### [SELECTION]
The Background of Statewide Football

Discussions had begun as far back as 1972 between leading coaches, players and officials in Tasmanian football in restructuring the Tasmanian Football League into a statewide competition in an effort to improve playing strength and improve the ability to lure drawcard players to the state after Tasmania's dismal displays at the 1969 and 1972 Australian Football Carnivals had caused the State's football reputation enormous harm.
With crowds continuing to fall since 1968 across the three major regional leagues - TANFL, NTFA and NWFU - and Tasmania's continuously disappointing performances at representitive level, a prototype Statewide competition was organised by the TANFL in 1980.

The Winfield Statewide Cup comprised of all twenty-one clubs from the three major leagues across Tasmania and was sponsored by tobacco giant Winfield to the tune of $37,500.
The tournament ran in a five round roster with finals between 29 March and 17 May 1980, it was won by the Hobart Football Club, wooden spooners of the previous two seasons in the TANFL and despite some good football displayed, the football public failed to warm to the concept, the series ran at a financial loss as attendances were disappointing with 75,516 people attending the 58 matches.
The TANFL expressed plans to hold another Winfield Statewide Cup competition in 1981 with prizemoney extended to $50,000 with a view to holding a full TFL Statewide League roster comprising of six TANFL clubs and six clubs from the North and North West from the start of the 1982 season.

### [PROBLEM A]
Transcribe the passage on Tasmania's statewide football, everything from "With crowds continuing" down to "tune of $37,500.".

Raw records:
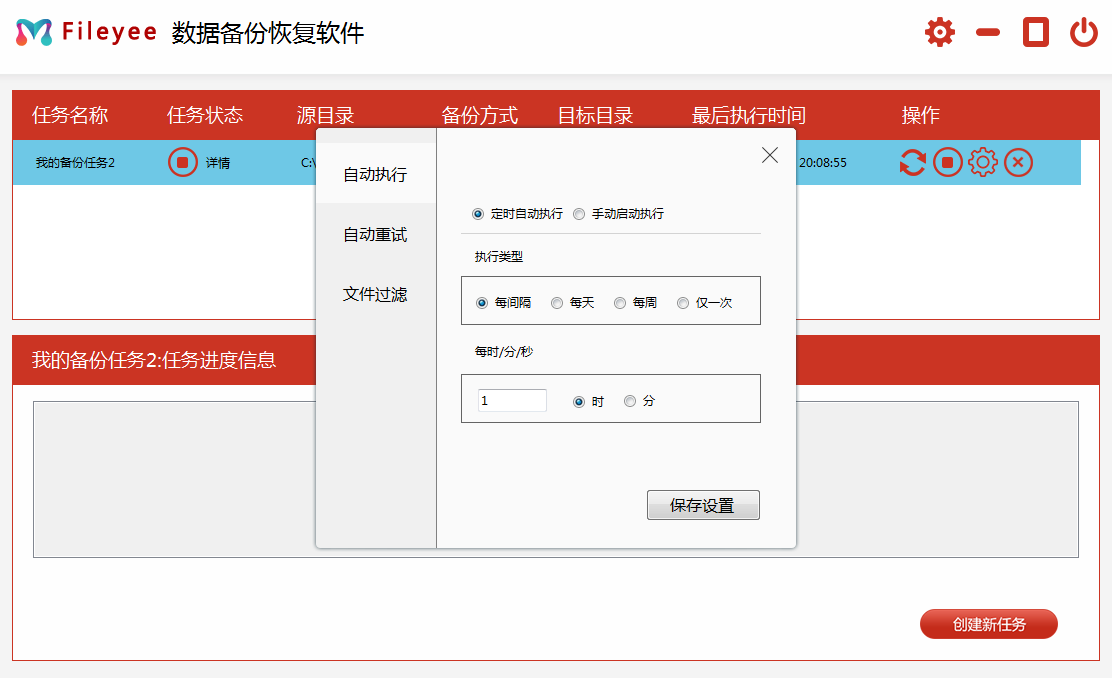The width and height of the screenshot is (1112, 678).
Task: Click the power exit icon at top right
Action: [x=1084, y=32]
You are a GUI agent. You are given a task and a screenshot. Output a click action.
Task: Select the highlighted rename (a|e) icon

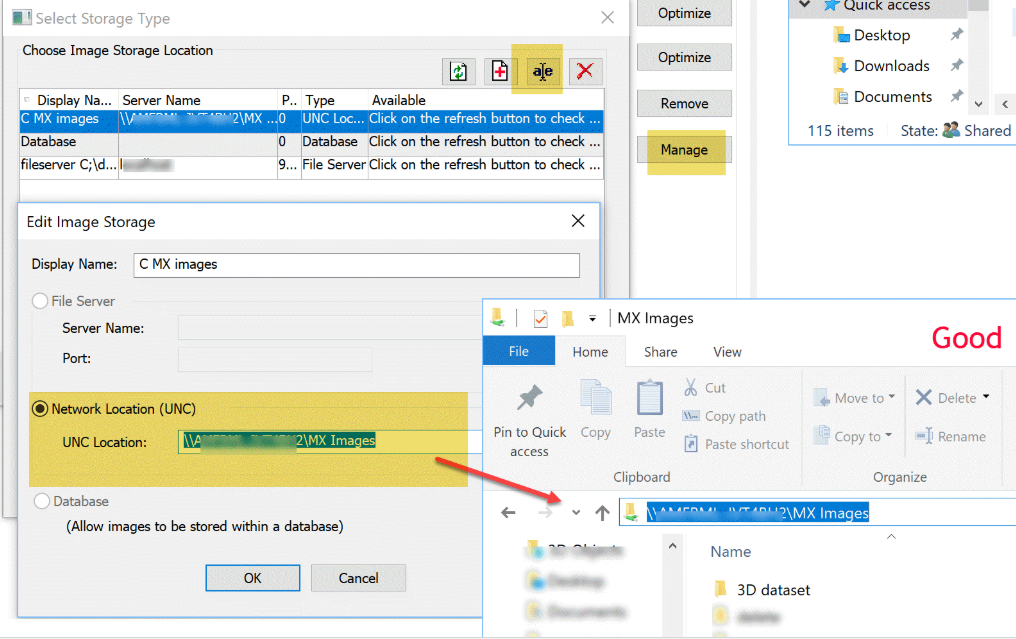542,71
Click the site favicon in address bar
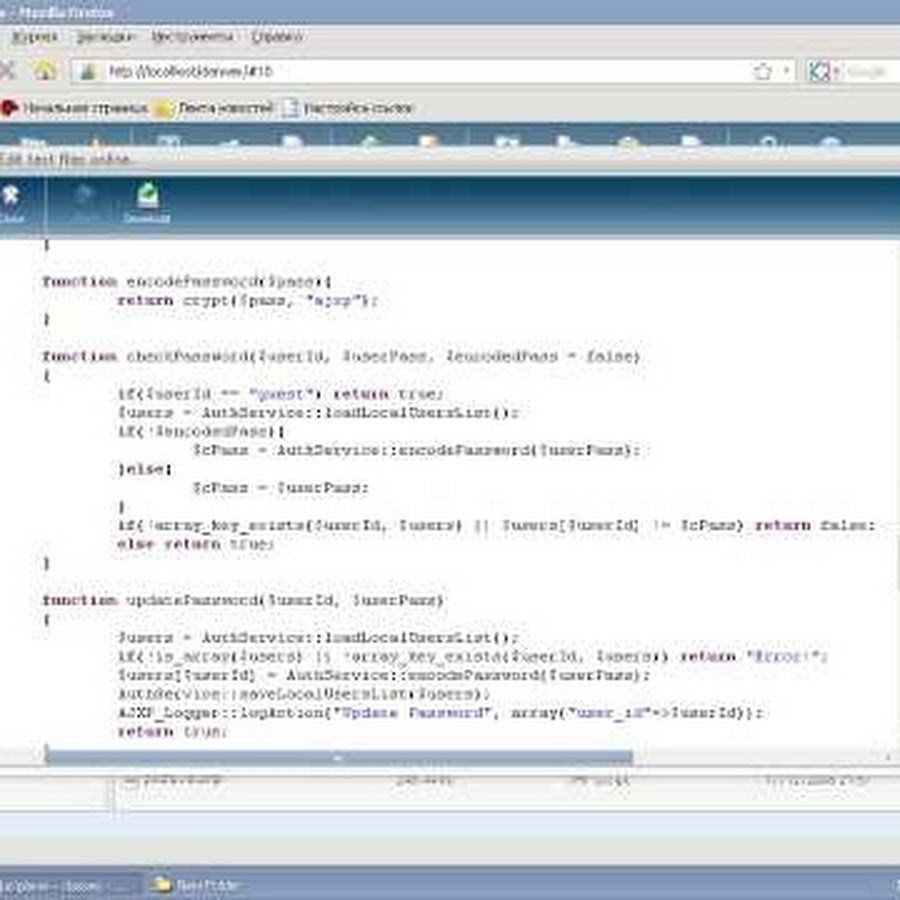The image size is (900, 900). click(87, 72)
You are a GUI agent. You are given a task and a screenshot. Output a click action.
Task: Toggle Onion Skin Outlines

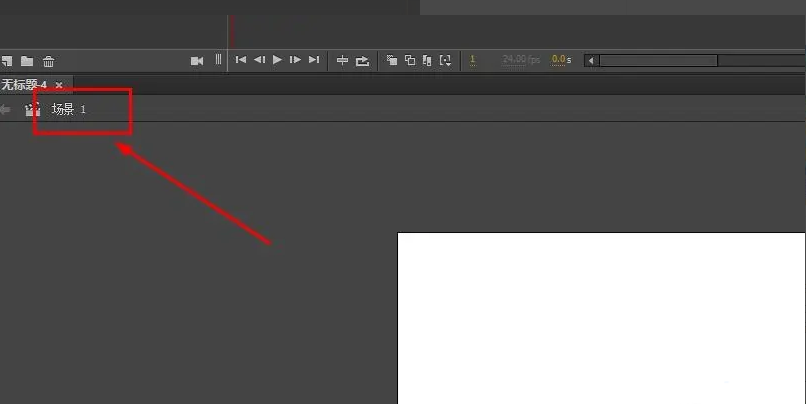pyautogui.click(x=410, y=60)
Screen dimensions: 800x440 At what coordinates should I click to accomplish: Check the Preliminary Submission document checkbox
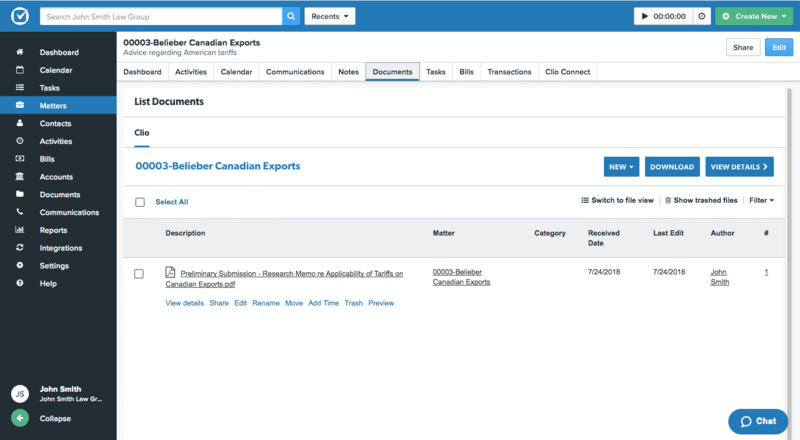[x=139, y=274]
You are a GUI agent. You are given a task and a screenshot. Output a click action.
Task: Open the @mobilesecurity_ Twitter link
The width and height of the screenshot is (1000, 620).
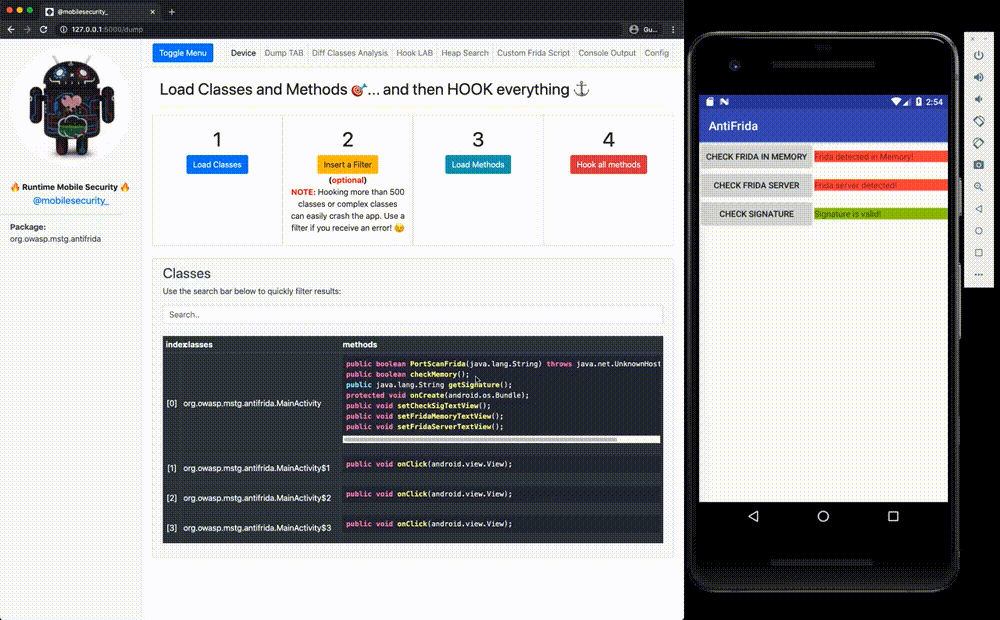pyautogui.click(x=70, y=199)
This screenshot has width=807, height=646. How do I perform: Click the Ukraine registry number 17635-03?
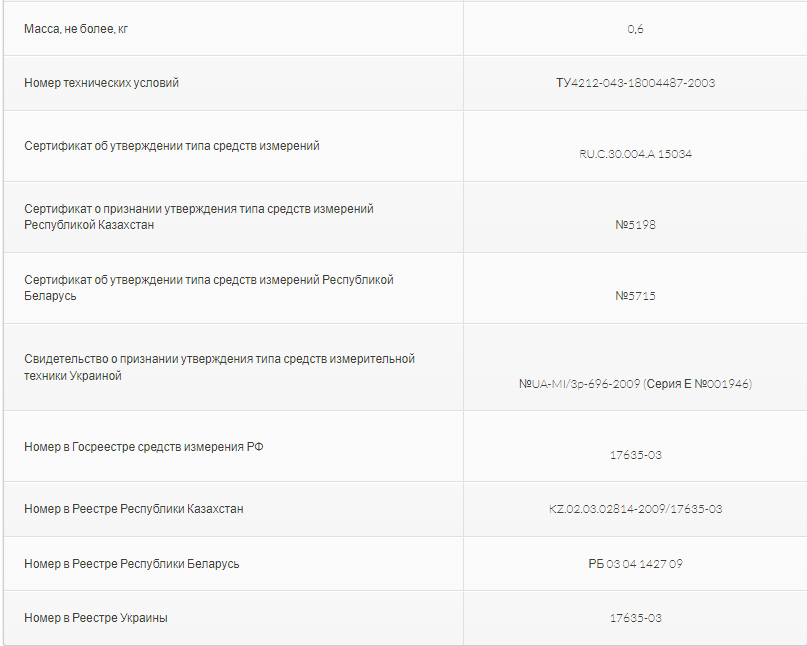(635, 618)
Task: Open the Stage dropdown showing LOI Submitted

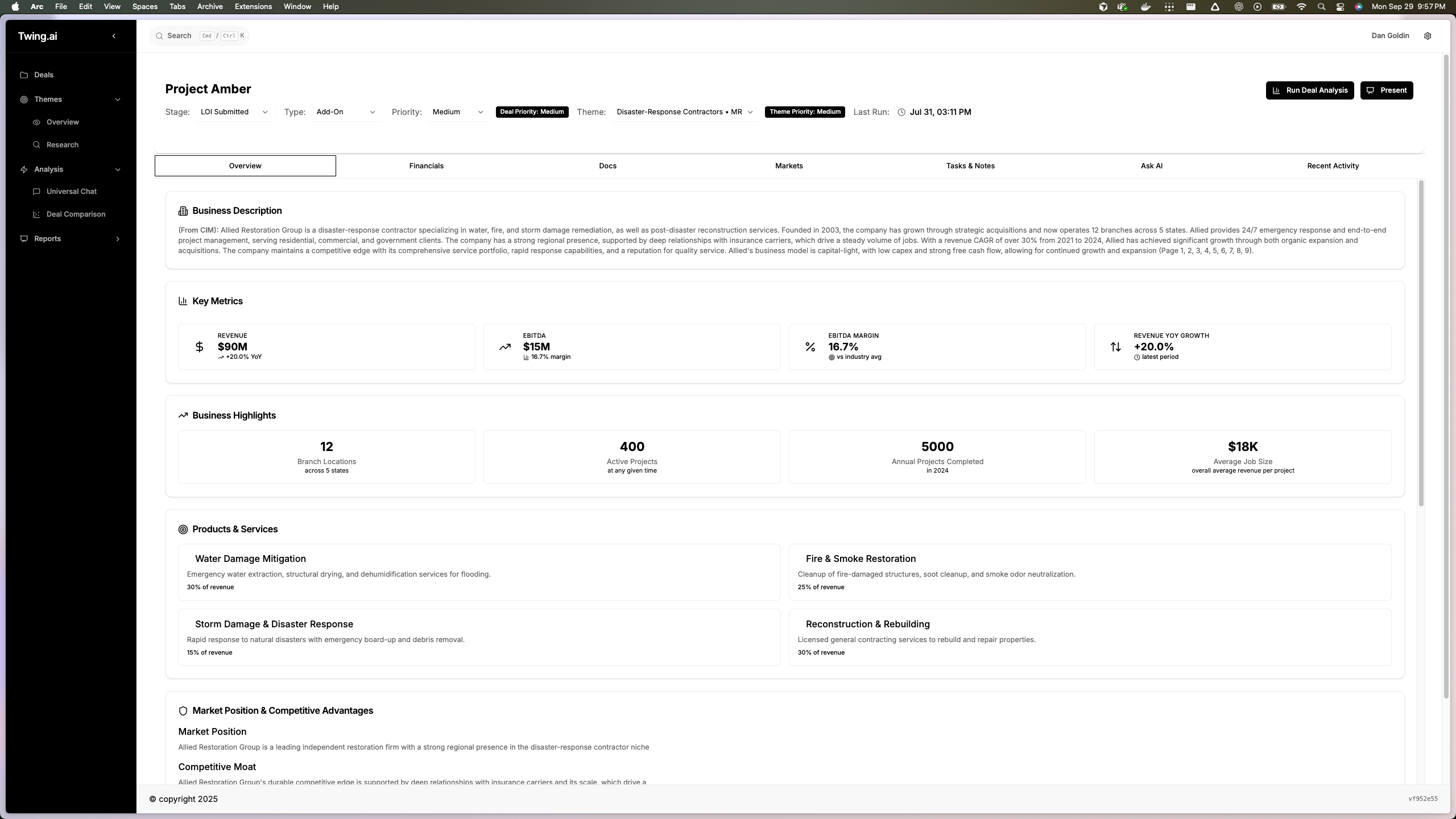Action: (x=234, y=112)
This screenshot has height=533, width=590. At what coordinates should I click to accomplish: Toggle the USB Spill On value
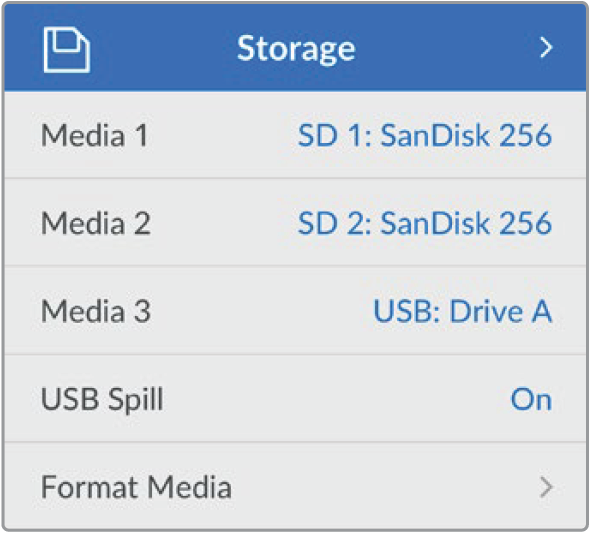coord(531,399)
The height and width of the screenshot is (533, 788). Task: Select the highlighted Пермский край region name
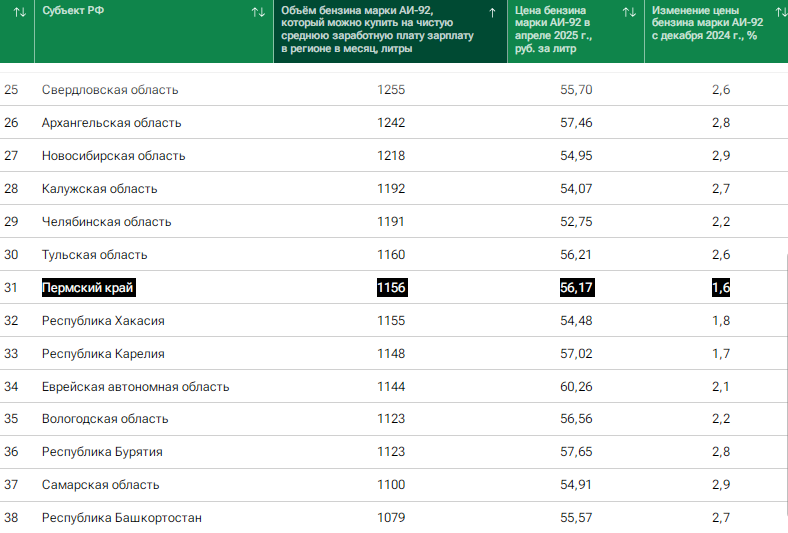pos(88,288)
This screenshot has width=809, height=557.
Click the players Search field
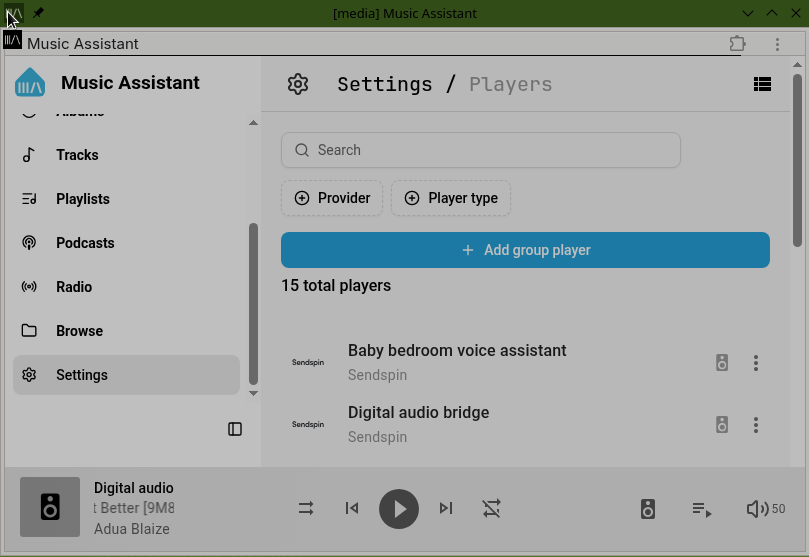pos(480,150)
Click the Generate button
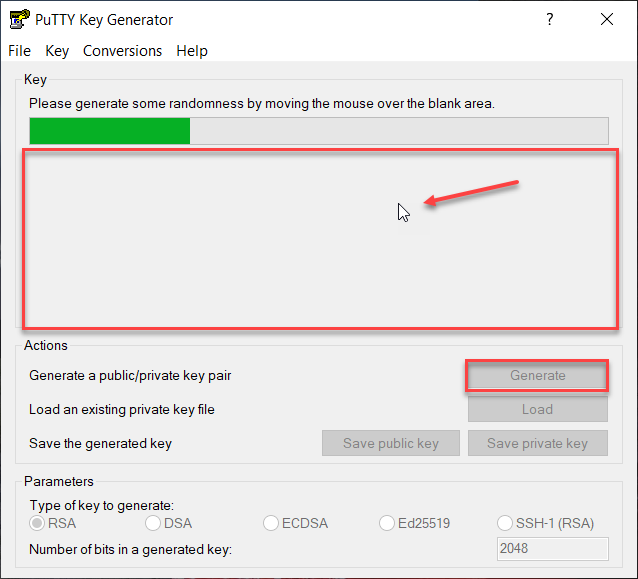This screenshot has width=638, height=579. click(537, 376)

### [PROBLEM B]
Pull out every line of the entries that contains the word "Toggle".

### [EXPECTED ANSWER A]
With crowds continuing to fall since 1968 across the three major regional leagues - TANFL, NTFA and NWFU - and Tasmania's continuously disappointing performances at representitive level, a prototype Statewide competition was organised by the TANFL in 1980.

The Winfield Statewide Cup comprised of all twenty-one clubs from the three major leagues across Tasmania and was sponsored by tobacco giant Winfield to the tune of $37,500.

### [EXPECTED ANSWER B]
Task: Toggle Onion Skin Outlines
This screenshot has height=533, width=590. At what coordinates should I click to accomplish: Toggle the USB Spill On value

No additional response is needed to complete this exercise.